22nd September

Bream bubbles on Assaroe Lake

A golden 5.25lb bream. Photo Brendan Connolly

A golden 5.25lb bream. Photo Brendan Connolly

Brendan Connolly

One summer’s evening, two anglers rowed home after a day’s pike fishing on Assaroe Lake. The lake was flat calm and undisturbed and as they glided by tree- lined banks, they noticed several tracks of bubbles on the surface.

Resting the oars, they took a closer look; the tracks snaked their way across the glassy surface. They then saw that new bubbles were appearing at one end of the trail. Intrigued, they watched as the bubbles popped up, moving along seemingly purposefully at a slow but steady pace parallel to each other. They concluded that the bubbles must be coming from bream feeding on the bottom.

Bream, or Abramis brama, have a down-turned mouth with which they feed on the bottom, hoovering up debri and food. This disturbance releases bubbles which, on a calm day, can be seen on the surface. Bream grow to an impressive size; the Irish record stands at 12 lb 3 oz, and the specimen weight for bream is set at 7.5 lb.

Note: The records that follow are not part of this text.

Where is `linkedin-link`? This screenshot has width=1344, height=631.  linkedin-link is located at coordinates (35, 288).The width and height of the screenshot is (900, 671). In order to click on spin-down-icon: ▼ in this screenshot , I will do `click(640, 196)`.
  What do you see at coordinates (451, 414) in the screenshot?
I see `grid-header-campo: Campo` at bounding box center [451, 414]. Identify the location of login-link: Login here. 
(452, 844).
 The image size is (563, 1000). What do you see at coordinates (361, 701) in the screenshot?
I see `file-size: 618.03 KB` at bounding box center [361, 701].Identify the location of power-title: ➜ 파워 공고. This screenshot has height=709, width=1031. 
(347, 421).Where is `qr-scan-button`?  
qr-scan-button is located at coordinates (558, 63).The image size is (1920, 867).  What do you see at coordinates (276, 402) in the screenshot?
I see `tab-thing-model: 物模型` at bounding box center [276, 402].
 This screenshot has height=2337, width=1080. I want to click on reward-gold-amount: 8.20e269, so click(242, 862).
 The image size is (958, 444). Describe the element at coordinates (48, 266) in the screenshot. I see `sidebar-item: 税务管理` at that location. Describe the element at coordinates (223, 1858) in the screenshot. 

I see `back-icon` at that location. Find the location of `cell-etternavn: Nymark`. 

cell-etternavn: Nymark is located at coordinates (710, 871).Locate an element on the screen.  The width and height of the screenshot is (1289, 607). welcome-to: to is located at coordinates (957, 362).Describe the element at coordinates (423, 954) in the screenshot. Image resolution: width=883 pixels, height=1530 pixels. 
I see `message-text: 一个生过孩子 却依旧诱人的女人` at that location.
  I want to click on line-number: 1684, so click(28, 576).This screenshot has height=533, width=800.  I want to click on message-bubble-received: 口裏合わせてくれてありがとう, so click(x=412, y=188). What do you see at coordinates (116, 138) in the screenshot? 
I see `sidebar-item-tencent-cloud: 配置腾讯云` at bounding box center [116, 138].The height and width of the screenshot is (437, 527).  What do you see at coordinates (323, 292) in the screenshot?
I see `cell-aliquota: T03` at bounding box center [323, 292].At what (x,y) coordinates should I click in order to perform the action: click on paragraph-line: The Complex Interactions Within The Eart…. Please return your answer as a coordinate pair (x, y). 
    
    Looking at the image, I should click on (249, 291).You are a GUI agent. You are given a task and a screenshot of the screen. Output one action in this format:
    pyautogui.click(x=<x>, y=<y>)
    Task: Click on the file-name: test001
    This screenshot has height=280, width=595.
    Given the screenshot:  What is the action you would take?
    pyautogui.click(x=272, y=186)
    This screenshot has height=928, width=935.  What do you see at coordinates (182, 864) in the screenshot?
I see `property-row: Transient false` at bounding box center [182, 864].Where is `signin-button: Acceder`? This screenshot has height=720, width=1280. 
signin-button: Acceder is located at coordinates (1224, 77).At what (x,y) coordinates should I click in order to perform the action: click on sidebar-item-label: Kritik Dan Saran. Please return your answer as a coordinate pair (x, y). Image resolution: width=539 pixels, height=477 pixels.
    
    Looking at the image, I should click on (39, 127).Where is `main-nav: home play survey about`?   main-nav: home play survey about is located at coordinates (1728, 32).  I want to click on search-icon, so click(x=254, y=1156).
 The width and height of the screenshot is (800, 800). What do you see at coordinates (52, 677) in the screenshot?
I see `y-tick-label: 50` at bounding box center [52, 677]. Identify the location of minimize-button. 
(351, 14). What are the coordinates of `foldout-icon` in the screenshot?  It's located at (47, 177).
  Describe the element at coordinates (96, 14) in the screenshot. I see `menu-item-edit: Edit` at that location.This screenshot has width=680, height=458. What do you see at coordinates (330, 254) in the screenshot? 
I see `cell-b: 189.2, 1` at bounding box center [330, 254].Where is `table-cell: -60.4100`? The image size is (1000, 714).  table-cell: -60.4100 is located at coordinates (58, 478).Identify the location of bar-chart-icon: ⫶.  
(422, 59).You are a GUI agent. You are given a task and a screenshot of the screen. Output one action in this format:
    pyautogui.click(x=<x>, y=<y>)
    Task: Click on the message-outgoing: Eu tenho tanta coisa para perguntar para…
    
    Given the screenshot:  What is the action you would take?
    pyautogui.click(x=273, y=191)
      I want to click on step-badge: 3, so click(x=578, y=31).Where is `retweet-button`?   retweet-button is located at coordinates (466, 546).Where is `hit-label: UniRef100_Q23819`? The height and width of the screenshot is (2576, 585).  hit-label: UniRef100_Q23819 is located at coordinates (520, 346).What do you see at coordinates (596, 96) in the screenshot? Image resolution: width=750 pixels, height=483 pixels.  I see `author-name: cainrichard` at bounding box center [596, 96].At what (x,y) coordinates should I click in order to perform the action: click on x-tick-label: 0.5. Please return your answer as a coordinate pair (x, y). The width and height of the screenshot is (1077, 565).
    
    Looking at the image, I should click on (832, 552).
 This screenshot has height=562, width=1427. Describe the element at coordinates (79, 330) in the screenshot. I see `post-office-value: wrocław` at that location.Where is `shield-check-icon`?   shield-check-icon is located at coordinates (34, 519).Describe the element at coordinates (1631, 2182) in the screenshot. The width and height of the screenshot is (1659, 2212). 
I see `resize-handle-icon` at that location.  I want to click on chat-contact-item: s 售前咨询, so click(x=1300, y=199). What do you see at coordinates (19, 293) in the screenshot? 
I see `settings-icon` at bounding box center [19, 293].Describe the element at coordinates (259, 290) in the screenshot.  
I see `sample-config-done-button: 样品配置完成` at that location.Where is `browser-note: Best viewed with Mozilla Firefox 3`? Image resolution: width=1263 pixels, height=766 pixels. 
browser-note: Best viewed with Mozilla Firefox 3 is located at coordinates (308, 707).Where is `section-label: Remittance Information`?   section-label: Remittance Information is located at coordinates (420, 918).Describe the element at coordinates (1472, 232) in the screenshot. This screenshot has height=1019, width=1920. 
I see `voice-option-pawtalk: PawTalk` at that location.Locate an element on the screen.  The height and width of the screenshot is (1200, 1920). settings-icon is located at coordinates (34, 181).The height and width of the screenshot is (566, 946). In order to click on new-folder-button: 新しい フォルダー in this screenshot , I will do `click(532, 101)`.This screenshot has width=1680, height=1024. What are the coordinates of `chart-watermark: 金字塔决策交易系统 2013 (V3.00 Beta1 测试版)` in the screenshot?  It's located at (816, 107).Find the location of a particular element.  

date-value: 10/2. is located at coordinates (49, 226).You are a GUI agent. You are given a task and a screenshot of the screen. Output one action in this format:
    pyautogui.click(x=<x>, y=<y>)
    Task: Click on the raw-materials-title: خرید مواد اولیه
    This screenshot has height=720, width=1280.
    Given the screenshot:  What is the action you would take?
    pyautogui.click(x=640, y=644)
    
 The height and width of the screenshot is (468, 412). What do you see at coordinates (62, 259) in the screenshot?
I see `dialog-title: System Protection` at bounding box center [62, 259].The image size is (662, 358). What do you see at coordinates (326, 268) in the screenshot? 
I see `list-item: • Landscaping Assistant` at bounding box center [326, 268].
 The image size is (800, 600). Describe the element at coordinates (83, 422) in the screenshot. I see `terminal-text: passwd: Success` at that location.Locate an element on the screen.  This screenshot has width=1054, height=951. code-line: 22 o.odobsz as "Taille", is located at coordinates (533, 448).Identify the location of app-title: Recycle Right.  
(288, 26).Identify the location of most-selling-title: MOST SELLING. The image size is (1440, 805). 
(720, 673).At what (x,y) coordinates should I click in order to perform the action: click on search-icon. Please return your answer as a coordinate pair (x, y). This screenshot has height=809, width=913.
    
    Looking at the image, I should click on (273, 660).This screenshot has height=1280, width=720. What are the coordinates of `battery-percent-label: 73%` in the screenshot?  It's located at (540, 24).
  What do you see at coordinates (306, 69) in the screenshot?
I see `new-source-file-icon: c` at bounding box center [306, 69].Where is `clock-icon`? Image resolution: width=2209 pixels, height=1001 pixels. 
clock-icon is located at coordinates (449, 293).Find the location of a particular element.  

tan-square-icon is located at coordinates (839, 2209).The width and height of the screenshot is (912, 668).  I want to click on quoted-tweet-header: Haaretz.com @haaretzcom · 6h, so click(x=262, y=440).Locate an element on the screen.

Breadcrumbs, worms, maggots
A year later the two anglers remembered this, and bought breadcrumb for ground bait, and worms and pink and white maggots for bait. By boat they set out to the spot where they had seen the bubbles. Anchoring the boat from both ends, they added water to the breadcrumbs and kneaded balls of about the size of an orange, which they threw in either side of the boat.

Each angler had two rods. One rod fished on the bottom with a small lead weight and a single hook baited with a worm. The other was rigged with a float, held upright with some lead shots and a small number 14 hook, baited with two maggots, one white and one pink.

The anglers used four metre (12 foot) telescopic rods for float fishing. These longer rods gave sufficient distance between the float and the hook so that the hook was near the bottom, while when raising the rod, fish could still be easily netted.

Fishing on opposite sides of the boat, the anglers sat back and took in the quiet lake with its wooded banks reflected in the water, waiting for the fish to find the groundbait. No telltale bubbles were seen. After a while, one of the floats moved slightly, and then shot down out of view. The angler lifted the rod and felt a fish. It was a nice sized perch which he slid into the keepnet. The fish had arrived.

The battles begins
He cast the float rod out again, followed by a scatter of maggots from a bait catapult. After a few minutes the float once again zipped down, pulled by a fine sized roach, which was followed by another two in quick succession.

So far, all the fish had been  caught by one angler on his side of the boat, the other angler had not yet got a bite. No more fish showed for a while but then suddenly, the rod with the ledgered worm on the other side of the boat gave a twitch. The line straightened for a moment, but then went slack again. The line once again tightened and went slack again, but then the rod tip was pulled in a tight arc.

Quickly the second angler took the rod and felt a strong fish. This had to be a bream. Slowly, he reeled in the line  however the fish gave plenty of resistance but gradually came to the surface. The large golden-bronze side of a bream swirled at the surface, to powerfully turn and dive out of view again. Slowly and carefully the angler reeled in again and some minutes later he slid a large 5¼ lb bream into the waiting landing net!

Bubble trails
This was what they had come for. They threw more groundbait into the water  to hold the bream shoal in that spot. With much expectation the rod was reset. The same rod again was pulled into  an arch and another fine bream was netted. At this point a short trail of bubbles could be  seen near the boat. While all this was happening on one side of the boat, the angler on the other side was regularly catching roach.

Two more bream were caught, but to the anglers’ surprise, only bream were caught on one side of the boat and no roach, while  on the other side only roach and no bream were caught!

The afternoon produced two respectable keepnets of fish with a total weight of around 20 lb. After carefully releasing the fish from both keepnets, the anglers returned home satisfied that they had succesfully confirmed the source of the bubble trails on Assaroe Lake.